■ Exercise details
Up to and including the line containing "The height and width of the screenshot is (491, 837).", set down each line of the entries below exactly, starting from the first, and leave out the rest.

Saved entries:

Content starts

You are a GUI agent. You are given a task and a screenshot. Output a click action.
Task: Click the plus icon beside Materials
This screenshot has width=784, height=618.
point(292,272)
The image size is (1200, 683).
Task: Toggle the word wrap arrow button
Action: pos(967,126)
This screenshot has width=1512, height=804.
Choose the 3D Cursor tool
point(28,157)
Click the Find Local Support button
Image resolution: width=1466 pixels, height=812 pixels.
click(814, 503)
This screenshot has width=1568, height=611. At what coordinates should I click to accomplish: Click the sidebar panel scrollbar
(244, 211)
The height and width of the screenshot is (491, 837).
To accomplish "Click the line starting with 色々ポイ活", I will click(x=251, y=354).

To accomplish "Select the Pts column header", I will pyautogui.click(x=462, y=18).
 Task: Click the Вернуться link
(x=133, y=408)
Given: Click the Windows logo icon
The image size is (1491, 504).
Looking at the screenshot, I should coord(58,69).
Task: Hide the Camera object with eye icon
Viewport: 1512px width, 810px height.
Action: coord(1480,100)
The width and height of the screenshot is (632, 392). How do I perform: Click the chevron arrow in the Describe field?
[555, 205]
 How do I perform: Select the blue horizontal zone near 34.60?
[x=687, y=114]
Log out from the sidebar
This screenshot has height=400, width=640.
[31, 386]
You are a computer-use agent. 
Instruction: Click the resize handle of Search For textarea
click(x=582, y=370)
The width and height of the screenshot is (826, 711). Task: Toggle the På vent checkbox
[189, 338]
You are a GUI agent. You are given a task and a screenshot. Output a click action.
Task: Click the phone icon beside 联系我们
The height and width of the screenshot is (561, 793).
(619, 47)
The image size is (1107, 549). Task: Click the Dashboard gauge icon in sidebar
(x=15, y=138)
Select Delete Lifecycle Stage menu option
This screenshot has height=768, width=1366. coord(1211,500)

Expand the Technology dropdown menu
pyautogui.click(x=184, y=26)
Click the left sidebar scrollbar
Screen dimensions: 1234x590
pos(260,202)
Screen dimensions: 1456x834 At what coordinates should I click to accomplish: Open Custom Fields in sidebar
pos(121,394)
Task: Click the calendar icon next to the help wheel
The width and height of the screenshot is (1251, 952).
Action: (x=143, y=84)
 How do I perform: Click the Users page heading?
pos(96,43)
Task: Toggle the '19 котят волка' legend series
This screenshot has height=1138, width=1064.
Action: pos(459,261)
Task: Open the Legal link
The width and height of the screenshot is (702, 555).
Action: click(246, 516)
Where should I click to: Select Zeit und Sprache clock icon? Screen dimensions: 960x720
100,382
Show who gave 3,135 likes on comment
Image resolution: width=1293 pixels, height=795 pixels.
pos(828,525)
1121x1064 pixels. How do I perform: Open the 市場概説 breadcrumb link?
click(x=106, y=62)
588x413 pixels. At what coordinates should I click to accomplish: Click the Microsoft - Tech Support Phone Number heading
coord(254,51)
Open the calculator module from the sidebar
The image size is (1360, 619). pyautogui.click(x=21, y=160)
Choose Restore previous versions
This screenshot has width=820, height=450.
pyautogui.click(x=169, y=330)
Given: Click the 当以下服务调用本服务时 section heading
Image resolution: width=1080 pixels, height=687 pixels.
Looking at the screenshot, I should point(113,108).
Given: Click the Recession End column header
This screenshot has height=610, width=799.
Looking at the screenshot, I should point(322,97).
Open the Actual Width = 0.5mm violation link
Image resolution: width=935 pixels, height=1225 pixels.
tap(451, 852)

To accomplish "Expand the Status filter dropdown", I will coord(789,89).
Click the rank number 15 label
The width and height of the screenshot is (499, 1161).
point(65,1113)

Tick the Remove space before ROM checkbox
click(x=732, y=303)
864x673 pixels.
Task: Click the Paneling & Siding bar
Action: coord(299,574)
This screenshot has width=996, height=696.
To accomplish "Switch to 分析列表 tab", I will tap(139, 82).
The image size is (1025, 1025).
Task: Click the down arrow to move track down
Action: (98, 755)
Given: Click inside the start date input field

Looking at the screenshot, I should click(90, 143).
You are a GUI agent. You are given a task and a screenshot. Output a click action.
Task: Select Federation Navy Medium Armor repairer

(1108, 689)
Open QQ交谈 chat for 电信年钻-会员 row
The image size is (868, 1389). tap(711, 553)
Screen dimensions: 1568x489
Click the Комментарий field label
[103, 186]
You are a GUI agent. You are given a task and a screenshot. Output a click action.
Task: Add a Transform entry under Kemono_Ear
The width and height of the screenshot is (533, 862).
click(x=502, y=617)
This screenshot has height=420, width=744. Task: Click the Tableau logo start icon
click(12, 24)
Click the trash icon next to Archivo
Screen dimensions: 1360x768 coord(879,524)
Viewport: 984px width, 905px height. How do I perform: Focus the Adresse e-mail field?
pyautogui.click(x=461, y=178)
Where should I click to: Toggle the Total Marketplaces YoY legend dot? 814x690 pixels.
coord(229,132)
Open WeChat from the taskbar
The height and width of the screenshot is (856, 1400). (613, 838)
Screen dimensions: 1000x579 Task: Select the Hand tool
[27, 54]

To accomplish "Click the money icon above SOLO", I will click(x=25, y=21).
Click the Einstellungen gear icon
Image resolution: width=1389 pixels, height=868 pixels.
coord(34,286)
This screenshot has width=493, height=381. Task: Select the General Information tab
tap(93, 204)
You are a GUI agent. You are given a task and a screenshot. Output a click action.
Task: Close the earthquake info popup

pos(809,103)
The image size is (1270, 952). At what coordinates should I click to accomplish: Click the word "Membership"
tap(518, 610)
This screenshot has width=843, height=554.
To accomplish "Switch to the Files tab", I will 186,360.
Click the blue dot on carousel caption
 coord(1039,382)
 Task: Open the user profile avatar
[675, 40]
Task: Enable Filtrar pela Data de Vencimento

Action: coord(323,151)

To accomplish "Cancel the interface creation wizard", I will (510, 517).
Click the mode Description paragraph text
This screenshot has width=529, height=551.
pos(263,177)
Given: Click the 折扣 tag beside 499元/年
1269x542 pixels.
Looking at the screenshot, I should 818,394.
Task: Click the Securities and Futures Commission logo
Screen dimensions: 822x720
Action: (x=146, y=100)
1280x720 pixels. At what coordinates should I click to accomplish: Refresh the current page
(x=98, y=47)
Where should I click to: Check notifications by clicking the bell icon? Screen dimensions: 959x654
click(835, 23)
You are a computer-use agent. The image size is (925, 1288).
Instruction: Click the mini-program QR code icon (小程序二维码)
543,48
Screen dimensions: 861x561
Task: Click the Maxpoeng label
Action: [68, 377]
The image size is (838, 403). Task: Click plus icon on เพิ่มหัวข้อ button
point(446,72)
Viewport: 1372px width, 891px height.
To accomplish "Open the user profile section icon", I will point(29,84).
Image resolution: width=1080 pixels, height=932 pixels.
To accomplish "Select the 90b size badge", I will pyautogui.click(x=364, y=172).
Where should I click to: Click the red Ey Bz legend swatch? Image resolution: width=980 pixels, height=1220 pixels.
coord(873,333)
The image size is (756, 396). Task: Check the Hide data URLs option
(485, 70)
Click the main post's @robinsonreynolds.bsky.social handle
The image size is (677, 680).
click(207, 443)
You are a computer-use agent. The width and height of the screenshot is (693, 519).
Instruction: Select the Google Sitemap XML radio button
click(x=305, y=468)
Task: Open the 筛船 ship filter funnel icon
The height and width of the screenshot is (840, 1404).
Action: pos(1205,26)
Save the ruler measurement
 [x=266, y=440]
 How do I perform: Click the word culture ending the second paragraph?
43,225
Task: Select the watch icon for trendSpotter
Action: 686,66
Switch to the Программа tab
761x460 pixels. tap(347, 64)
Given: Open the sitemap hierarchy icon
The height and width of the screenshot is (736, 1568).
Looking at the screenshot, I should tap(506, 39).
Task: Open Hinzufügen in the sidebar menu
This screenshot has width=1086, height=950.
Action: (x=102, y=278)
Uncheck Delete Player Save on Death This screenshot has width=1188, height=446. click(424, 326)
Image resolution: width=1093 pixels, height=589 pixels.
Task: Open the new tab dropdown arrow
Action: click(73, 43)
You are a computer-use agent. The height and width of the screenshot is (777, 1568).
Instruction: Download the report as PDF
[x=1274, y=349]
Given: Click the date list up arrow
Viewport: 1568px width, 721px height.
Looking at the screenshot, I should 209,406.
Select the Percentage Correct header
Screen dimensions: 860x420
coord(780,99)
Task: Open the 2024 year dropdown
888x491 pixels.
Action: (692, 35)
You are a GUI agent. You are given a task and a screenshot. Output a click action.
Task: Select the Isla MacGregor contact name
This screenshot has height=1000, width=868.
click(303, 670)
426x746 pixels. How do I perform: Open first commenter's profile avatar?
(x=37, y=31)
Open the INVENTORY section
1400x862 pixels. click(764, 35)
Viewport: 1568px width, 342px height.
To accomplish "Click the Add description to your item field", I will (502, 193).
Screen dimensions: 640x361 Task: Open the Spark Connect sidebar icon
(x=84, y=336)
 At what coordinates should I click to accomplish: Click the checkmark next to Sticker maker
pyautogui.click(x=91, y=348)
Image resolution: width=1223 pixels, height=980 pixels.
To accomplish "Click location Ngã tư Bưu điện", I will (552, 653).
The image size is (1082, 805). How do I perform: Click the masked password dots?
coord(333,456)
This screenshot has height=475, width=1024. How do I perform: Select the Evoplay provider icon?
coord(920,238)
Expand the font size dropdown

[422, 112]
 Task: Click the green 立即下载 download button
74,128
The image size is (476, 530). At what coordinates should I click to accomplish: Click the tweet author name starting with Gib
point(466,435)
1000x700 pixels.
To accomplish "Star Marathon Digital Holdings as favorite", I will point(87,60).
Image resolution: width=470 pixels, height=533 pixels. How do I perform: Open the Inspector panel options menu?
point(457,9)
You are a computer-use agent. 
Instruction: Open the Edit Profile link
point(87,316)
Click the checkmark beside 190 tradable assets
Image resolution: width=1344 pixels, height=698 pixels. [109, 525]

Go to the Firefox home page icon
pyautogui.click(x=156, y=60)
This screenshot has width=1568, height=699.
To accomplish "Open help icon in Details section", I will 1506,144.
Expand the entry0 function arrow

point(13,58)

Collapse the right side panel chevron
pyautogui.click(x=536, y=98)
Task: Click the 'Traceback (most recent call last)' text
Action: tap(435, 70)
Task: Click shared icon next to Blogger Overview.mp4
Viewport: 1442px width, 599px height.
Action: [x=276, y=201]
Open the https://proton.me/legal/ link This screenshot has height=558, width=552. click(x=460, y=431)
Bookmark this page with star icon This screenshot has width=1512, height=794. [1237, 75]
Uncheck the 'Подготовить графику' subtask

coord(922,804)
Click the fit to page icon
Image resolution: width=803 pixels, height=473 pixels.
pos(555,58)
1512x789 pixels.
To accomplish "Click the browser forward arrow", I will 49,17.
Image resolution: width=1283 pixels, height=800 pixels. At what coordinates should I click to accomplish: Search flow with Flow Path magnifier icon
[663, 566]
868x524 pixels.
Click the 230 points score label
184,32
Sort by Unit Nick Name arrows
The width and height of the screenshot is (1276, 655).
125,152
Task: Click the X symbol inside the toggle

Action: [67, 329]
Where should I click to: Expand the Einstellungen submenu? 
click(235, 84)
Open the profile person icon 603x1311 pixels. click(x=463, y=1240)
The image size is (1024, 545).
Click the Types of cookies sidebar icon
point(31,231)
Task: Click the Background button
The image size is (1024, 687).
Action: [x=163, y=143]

Content ends

■ The completed task
You are a GUI agent. You are given a task and a screenshot. Output a click action.
Task: Click the plus icon beside Materials
This screenshot has width=784, height=618.
point(292,272)
The image size is (1200, 683).
Task: Toggle the word wrap arrow button
Action: pos(967,126)
This screenshot has width=1512, height=804.
Choose the 3D Cursor tool
point(28,157)
Click the Find Local Support button
Image resolution: width=1466 pixels, height=812 pixels.
click(814, 503)
This screenshot has width=1568, height=611. At what coordinates should I click to accomplish: Click the sidebar panel scrollbar
(244, 211)
The height and width of the screenshot is (491, 837).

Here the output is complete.